The three motives occur in very few places. As to the ships´ pictures we will use the ship on the Tullstorp stone as an example. The ship´s plank is high, which is not common for the Viking ships. It has two pile drivers, which makes it clear that it is not a Viking ship. A pile driver is used to torpedo an enemy ship at considerable force. This demands heavy, slow ships, which can give sufficient force. The Viking ships were not constructed to do this. Nevertheless, all the ships on the rune stones have these pile drivers. What did they want to tell us with these pictures? Where were these ships to be found? At the emperor in Constantinople!
Tullstorp´s Churchyard
Tullstorp´s Churchyard

The Emperor´s Warriors
The emperor had a large number of Vikings, or Vaerings in his service in the 8th century, where the eastern Roman armies gradually began to regain their power over the Mediterranean. The oldest war ships were further developed. First and foremost the ships were equipped with more decks with rowers. The ships, which were known under the name ”dromons” became the symbol of the increasing power of the eastern Roman power. A dromon was a galley with rowers in two decks i each side, no less than 25 oars per side, thus making one hundred rowers. There were at least three different dromons. The smallest was called Ousiakoi and was a ship meant for one hundred men. The lowest team of rowers only rowed, while the upper team also participated in close combat. The Pamphyloi type had a crew of 120-160 men and the third type, the real dromon, had 200 men distributed on 50 on the lower thwarts, 100 on the upper and 50 sea warriors.
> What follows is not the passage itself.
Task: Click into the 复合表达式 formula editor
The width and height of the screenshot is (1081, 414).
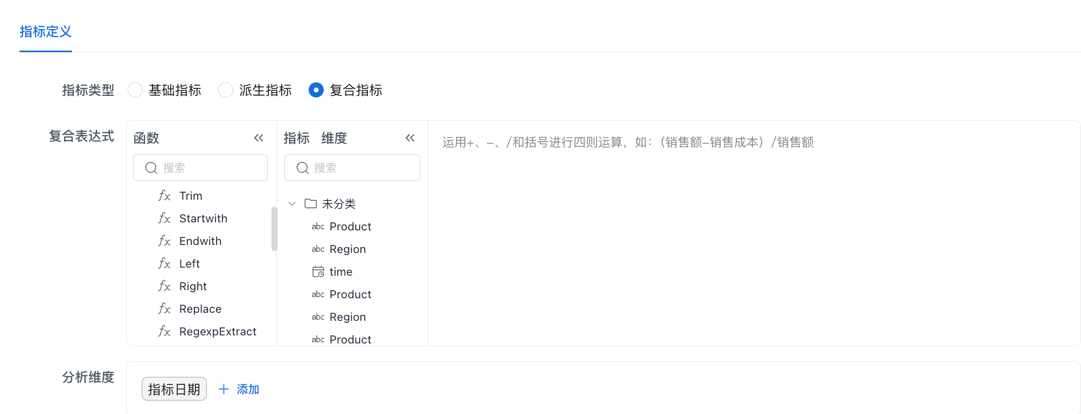Action: (754, 242)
A dromon had a plank along both rails and one in the middle axis of the ship. The rails were covered with round shields. The oars were put through the holes in the ship’s side and the rowers had no support for their oars. The dromons were equipped with heavy pile drivers and had catapults and ramps for the firing of the dreaded “Greek fire”, i.e. a kind of flame thrower. Forward and astern were decorated with double, upwards turned animal ornaments. A coin type from the time of Emperor Nicephorus (1078-1081) depicts a Byzantine ship with an animal head in the stem. Similar animals’ heads are also found in a Greek manuscript dating back to the 9th century.

Connections North
The descriptions fully correspond to the ship pictures on the rune stones. As “the great animal” are among these pictures, this may signify a connection to the eastern Roman emperor? The emperor´s throne, which the Vaerings guarded, was also guarded by a magnificent metal lion, constructed so it could move its head and tail and roar, probably some sort of steam machine. The great animal became a symbol of Harald Bluetooth and it is not hard to imagine, from where he got his symbol.